The recent action in regard to removal was prompted by a March 7 call from a resident, who expressed concerns about safety at the intersection. Town officials, including Richardson, Chief Administrative Officer Robert Skinner and Chris Arciero, Canton’s police chief and legal traffic authority, according to a March 21 town memo, then discussed the issue.
According to that memo, there have been, since 2011, five “documented” accidents at the intersection where the tree “may have been a contributing factor.”
Additionally, the bus company has noted “close calls” and the fire chief said most fire vehicles avoid the intersection by going Route 44 to Indian Hill in order to avoid the “tight turn” at the intersection.
The memo also asserts that the intersection is particularly concerning for plows.
“There are additional concerns that large vehicles, particularly, with snowplow blades, exiting from West Mountain Road are extended further onto Cherry Brook Road to improve sightlines. Moreover, some large trucks turning left onto West Mountain Road do so to the left of the tree, which adds another safety concern due to the location of the tree and traffic on West Mountain Road,” the memo also states.
The state of Connecticut is scheduled to do some milling and paving in the area was willing to cut the tree, provided the town grind the stump, town officials said.
Richardson said the tree, which he estimates to be 80 feet high, is healthy.
According to a submission from Lans Perry, whose family has a long history in the area, the tree is one of many planted by Linus Barber circa 1840. Trees along Cherry Brook were plan 30 feet apart, about 8 feet off the road, he noted, providing several historical documents to back it up.
Just four remain, according to Perry’s submission.
“Linus was son of Giles and grandson of Dr. Samuel who came to our farm in 1738,” he wrote prior to the town’s decision to hire an engineer. “Linus went broke in the Panic of 1837 but by hard work recovered and got enough money together to pay a surgeon to fix his face so he could win the hand of a girl and get married. Sadly he died of iatrogenic causes at 31. It would be awful if his trees suffered a similar fate at your hands.”
Nikki Wardwell Sleath is one who shared a Facebook post about the tree after the proposal to remove it, adding “this seems like a needless matter of convenience, and this majestic tree is a unique landmark in this town.”

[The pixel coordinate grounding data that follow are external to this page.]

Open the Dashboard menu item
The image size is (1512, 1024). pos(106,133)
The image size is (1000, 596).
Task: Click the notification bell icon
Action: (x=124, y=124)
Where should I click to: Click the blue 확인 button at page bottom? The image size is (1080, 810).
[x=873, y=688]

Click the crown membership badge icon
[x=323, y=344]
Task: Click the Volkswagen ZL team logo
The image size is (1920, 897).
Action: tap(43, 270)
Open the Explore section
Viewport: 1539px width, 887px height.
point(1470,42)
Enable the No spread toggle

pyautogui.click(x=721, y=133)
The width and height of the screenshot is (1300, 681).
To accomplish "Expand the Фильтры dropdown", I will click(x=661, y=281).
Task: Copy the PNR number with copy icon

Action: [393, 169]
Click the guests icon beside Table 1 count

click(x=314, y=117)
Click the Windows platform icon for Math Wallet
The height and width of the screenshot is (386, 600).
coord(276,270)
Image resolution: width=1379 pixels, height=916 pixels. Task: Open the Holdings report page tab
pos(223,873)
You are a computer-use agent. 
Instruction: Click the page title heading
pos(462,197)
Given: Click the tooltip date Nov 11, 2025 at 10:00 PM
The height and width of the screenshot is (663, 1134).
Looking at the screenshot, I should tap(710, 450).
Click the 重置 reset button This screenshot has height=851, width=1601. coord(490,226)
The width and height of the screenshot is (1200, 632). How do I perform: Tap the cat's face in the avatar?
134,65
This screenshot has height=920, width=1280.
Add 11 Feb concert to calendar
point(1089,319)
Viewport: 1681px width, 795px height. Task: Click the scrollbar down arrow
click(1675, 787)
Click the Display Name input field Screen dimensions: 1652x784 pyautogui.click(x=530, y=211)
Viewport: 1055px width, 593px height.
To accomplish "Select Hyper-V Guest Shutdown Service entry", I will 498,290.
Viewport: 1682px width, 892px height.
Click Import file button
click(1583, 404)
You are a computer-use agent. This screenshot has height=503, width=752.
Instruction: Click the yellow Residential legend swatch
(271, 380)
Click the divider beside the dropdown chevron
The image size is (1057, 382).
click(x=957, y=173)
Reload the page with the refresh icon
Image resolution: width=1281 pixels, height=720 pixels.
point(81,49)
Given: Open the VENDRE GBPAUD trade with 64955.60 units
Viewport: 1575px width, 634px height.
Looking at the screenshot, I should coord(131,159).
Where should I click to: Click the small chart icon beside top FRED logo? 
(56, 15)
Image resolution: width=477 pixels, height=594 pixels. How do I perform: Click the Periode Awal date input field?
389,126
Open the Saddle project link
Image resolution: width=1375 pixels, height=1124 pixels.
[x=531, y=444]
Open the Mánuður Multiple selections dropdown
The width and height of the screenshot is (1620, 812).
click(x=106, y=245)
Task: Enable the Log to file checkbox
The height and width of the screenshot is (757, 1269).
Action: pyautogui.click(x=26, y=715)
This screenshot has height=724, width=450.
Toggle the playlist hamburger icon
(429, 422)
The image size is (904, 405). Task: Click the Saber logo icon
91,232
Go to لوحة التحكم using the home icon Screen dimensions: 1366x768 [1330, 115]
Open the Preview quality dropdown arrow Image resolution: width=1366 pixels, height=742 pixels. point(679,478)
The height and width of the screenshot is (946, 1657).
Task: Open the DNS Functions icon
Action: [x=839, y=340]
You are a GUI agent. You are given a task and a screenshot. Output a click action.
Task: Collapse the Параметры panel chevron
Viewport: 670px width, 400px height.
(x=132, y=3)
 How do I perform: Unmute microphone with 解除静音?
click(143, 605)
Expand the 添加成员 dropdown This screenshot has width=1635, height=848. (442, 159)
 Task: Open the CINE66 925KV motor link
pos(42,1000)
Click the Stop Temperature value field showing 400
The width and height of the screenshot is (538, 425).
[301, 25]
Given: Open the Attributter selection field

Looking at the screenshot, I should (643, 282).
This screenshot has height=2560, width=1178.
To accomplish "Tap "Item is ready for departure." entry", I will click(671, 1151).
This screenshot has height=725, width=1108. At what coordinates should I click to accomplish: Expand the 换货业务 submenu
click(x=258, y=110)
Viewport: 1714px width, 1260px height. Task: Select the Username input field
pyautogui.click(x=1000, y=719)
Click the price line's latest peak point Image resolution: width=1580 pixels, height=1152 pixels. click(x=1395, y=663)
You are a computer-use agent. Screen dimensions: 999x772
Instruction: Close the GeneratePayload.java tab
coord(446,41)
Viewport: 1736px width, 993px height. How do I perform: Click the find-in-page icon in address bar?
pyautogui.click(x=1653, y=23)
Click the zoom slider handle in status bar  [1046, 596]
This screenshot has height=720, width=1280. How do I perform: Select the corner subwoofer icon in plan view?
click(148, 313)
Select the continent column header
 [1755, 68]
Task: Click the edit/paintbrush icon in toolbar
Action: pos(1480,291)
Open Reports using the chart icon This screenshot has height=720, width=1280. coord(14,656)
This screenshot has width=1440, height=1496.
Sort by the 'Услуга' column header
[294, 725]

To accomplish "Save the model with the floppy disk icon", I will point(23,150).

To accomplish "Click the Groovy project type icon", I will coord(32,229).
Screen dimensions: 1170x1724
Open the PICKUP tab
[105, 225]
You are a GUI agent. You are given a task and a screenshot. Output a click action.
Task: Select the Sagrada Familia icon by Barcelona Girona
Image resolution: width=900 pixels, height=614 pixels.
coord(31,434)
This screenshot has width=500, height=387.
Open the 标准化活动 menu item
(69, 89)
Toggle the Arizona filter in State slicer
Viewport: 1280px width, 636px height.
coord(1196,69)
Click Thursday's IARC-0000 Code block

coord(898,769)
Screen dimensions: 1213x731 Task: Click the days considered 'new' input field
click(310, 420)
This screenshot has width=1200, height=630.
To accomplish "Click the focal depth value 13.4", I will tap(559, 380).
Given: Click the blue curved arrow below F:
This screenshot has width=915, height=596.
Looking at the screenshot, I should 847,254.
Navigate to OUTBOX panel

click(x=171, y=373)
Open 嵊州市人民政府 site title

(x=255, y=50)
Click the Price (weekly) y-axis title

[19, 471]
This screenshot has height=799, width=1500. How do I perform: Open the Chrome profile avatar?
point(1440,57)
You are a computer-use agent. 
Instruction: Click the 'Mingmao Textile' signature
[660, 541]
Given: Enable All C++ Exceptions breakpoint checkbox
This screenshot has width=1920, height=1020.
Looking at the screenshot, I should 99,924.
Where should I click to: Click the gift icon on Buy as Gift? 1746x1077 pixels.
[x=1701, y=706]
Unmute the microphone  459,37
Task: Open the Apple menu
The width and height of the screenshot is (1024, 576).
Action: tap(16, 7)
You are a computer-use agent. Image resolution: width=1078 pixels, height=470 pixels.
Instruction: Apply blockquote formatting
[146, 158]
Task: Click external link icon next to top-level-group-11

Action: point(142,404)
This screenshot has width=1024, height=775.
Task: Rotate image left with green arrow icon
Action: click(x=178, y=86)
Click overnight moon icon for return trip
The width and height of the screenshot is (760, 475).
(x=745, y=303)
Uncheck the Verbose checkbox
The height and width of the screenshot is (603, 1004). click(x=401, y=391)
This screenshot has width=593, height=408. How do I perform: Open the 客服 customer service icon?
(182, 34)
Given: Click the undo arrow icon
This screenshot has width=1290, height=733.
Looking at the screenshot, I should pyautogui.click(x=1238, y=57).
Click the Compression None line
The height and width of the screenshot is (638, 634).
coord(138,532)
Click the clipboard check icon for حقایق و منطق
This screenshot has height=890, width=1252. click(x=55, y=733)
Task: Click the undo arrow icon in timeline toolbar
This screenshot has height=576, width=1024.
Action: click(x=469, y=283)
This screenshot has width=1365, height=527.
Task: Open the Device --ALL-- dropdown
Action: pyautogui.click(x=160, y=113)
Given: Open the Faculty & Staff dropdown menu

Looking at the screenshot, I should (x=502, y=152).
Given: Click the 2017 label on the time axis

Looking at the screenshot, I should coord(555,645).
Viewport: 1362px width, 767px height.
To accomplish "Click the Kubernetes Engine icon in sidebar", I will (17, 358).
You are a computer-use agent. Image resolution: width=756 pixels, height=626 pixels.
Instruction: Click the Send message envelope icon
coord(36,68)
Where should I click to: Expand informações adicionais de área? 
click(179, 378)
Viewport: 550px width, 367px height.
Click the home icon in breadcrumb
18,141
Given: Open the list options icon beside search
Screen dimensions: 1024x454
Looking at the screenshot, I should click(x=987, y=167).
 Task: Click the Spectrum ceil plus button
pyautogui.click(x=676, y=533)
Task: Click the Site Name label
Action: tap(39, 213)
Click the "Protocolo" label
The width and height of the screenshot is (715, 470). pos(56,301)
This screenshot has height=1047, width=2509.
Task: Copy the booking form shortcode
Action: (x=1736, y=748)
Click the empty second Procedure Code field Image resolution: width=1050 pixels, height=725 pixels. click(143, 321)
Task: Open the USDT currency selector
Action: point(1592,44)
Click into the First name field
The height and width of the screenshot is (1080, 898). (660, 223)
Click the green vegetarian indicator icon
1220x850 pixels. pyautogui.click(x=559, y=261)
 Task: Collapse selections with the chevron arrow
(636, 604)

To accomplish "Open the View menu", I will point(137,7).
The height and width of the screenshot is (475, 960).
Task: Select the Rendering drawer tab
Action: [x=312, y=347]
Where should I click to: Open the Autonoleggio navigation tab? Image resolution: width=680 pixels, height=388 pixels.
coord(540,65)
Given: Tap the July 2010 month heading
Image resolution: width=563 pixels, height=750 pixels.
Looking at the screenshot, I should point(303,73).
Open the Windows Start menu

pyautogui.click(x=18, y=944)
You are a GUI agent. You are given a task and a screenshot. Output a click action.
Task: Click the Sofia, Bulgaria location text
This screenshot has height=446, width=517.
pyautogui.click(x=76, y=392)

Wardwell Sleath added to the press that the tree has been special to her family since 2008.
“When my husband and I were first looking at houses in this town and considering moving here, we drove up Cherry Brook Road to take a look at the elementary school where our children would end up going to school,” she said. “We noticed that tree right away and both thought it cool that the town had not moved it for the sake of the convenience of the roadway. We considered it a check in the column of reasons why we liked the town as one of our options.”
Prior to the March 24 notice, the Board of Selectmen discussed the issue and Skinner referred to the memo and acknowledged that there would be some resistance to cutting it down.
“Some people would probably chain themselves to the tree to keep it from coming down because it’s been there for so long,” Skinner said.
“You know Bob I might have been one of those people,” said selectman Tim LeGeyt, a long-time Canton Center resident. “But I’ve changed my mind. I’m in favor of taking that tree down now and one of the things that changed my mind was the picture of that plow truck.... I’m reluctantly in favor of doing it, but I’m not in favor of taking the other two trees.”
The “other two trees” reference was for two sycamores north of West Mountain noted in the memo, but the town did not end up proposing their removal. Whether those two come into play with possible solutions remains to be seen.
On April 5, Bessel acknowledged that the public reaction was greater than expected and also said ideas suggested in some of the emails and calls to the town would certainly be part of the conversation.
“We don’t want to make decisions in a vacuum,” he said. “This is an issue that garnered a lot more public response than we had anticipated. People want to make their views known and have a lot of allegiance to the tree and we have to respect that.”